Abstract
•Rapid extraction and quantification methods for olive phenolics were developed and validated.•Solvent choice was correlated with extract yield.•Phenolics amount revealed no significant correlation with temperature.•The olive phenolics were observed with a descending order of QT > GA > LT > RT.
A green ASE (accelerated solvent extraction) with a shorter UHPLC (ultra-high performance liquid chromatography) method was developed for simultaneous determination of phenolics.

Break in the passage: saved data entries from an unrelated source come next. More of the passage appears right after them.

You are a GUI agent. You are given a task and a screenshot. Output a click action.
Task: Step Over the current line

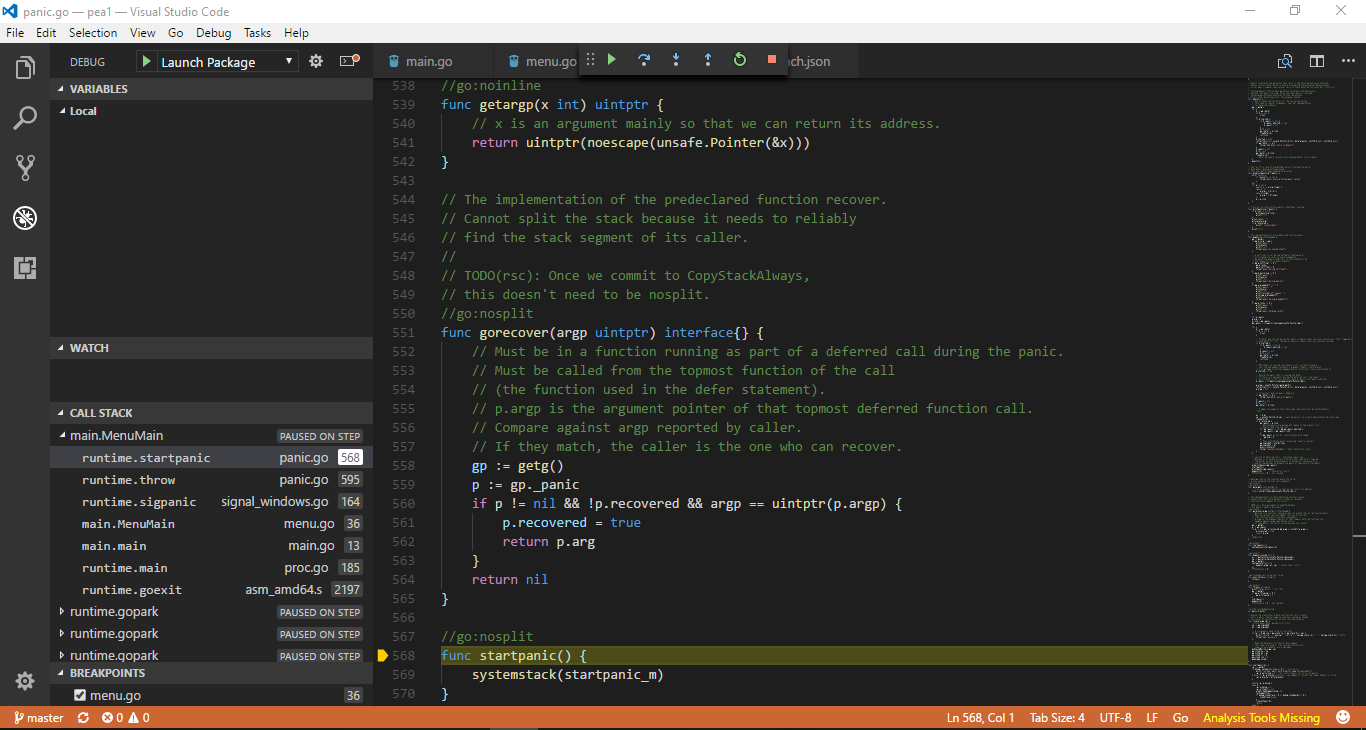click(644, 59)
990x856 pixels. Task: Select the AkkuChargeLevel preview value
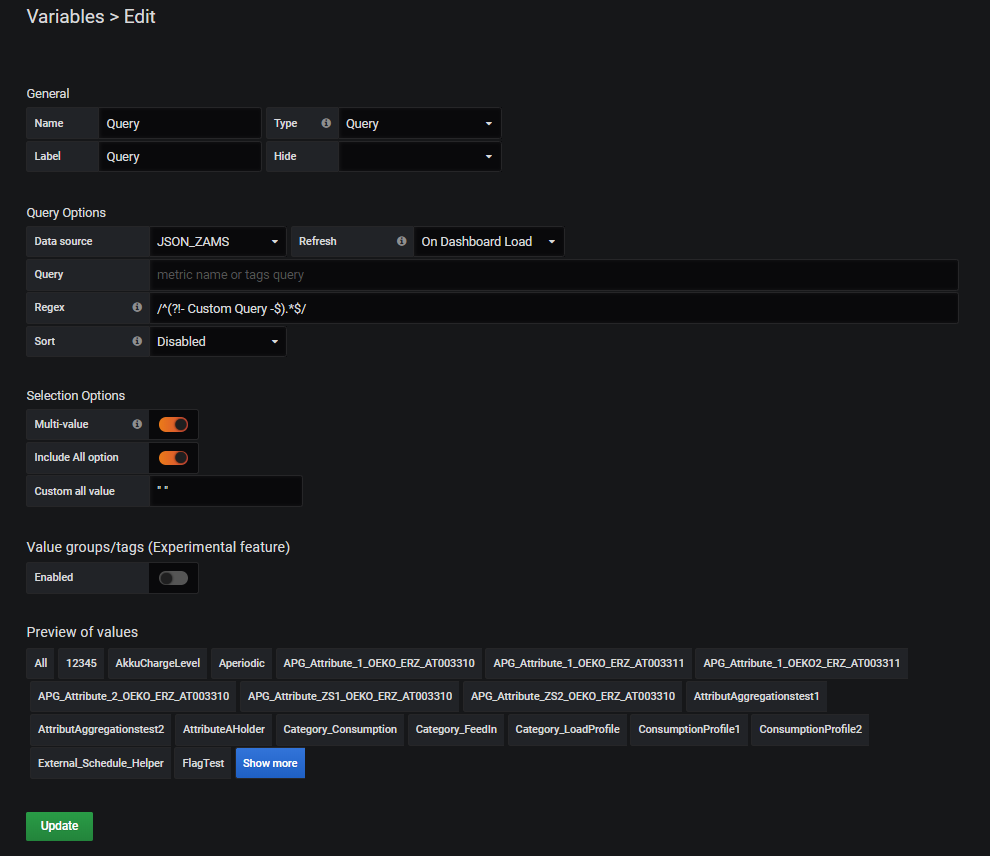[x=158, y=663]
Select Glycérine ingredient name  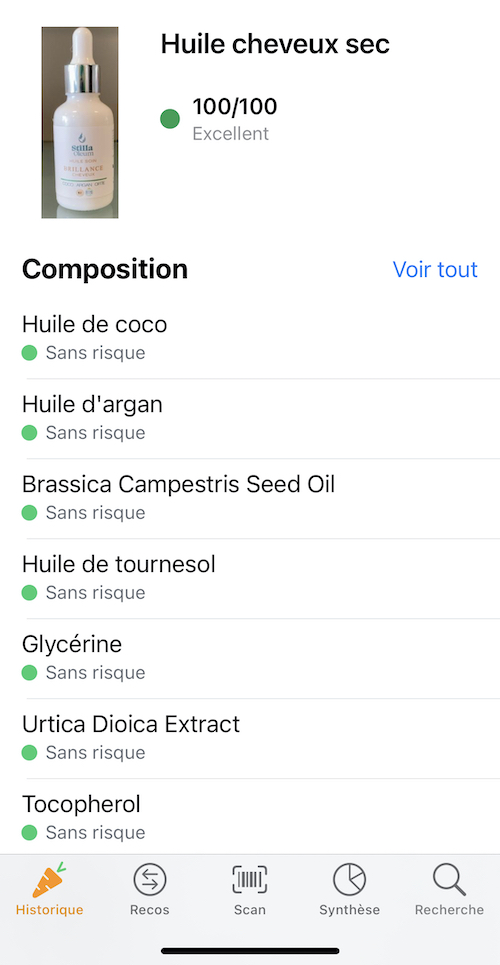[72, 644]
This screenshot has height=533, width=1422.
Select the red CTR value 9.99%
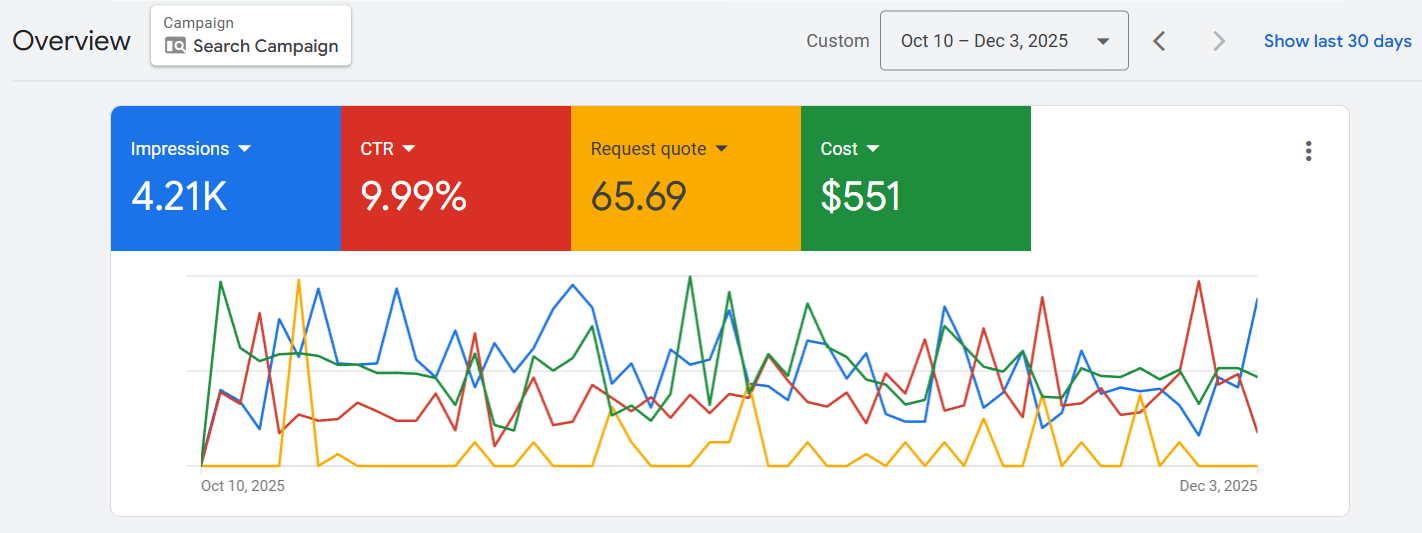point(413,196)
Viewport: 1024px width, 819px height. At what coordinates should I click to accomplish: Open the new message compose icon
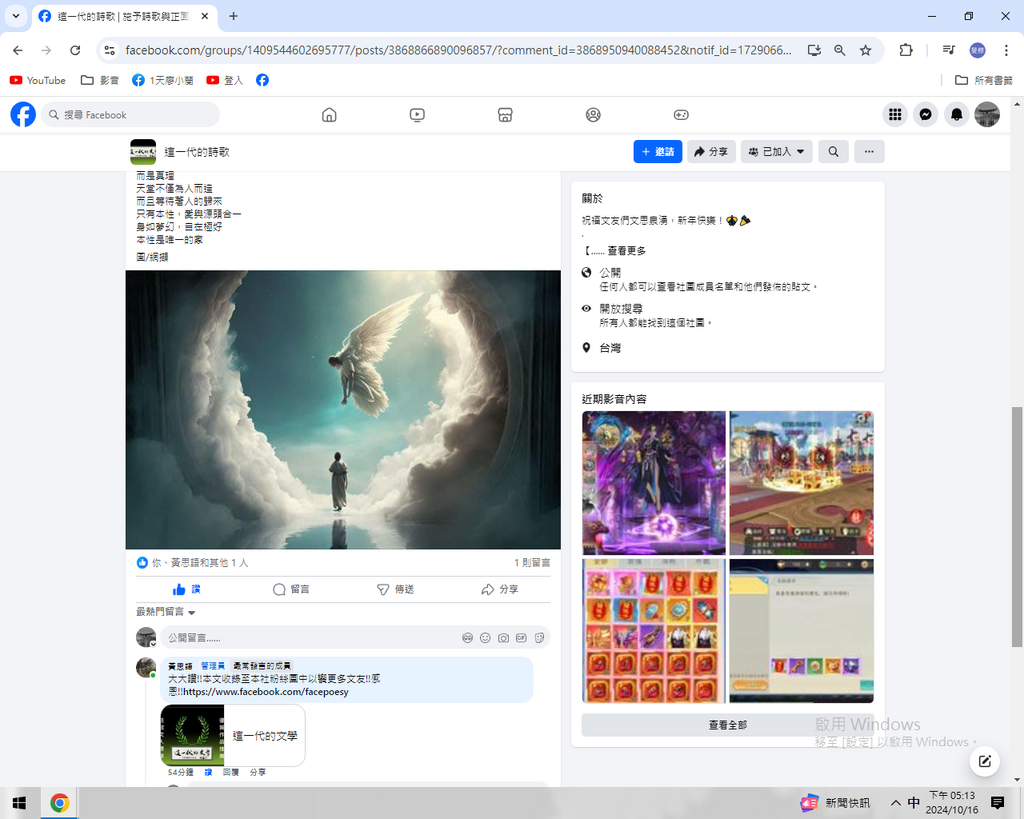pyautogui.click(x=984, y=762)
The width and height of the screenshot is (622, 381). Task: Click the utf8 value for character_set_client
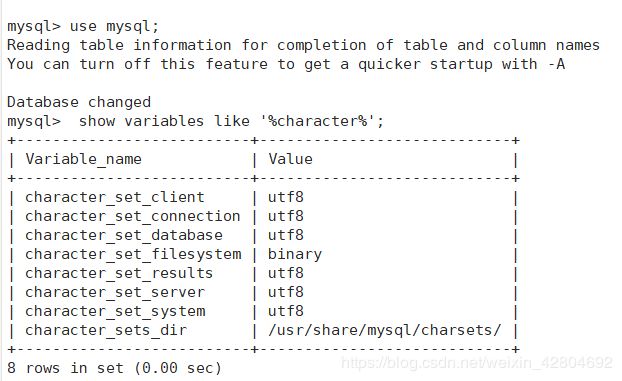coord(286,197)
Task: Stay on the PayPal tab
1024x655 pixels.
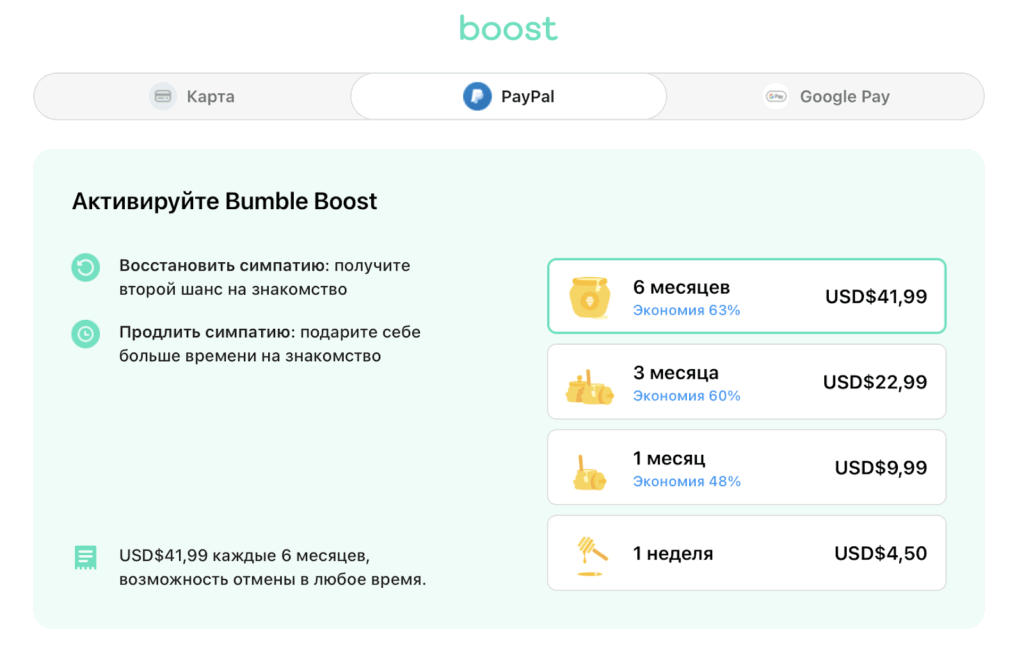Action: [x=508, y=96]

High extract yield (130 mg/g) was observed for water at 100 °C in a short time of 19.5 min using 33.5 mL solvent whereas, UHPLC showed more phenolics of GA (gallic acid), QT (quercetin), LT (luteolin) in ACE (acetone) and RT (rutin) in EtOH (ethanol) solvent at 60 °C. The binary solvent system of ACE: EtOH (1:1) at 60 °C was optimized as extraction set. UHPLC runtime was 3 min with retention times of (min); 0.63 (GA), 0.97 (RT), 2.00 (QT) and 2.41 (LT). Average for phenolics (ppm) was, QT (10.91) > GA (7.33) > LT (4.10) > RT (3.90) whereas, Spanish whole green olive (SP2) showed more phenolics (20.72). Individual phenolic was, GA (47.06) > RT (26.21) > QT (19.34) > LT (6.18). Multivariate, K-mean and PCA (principal component analysis) for solvent*extract yield showed significant correlation and temperature showed no significant correlation for phenolics.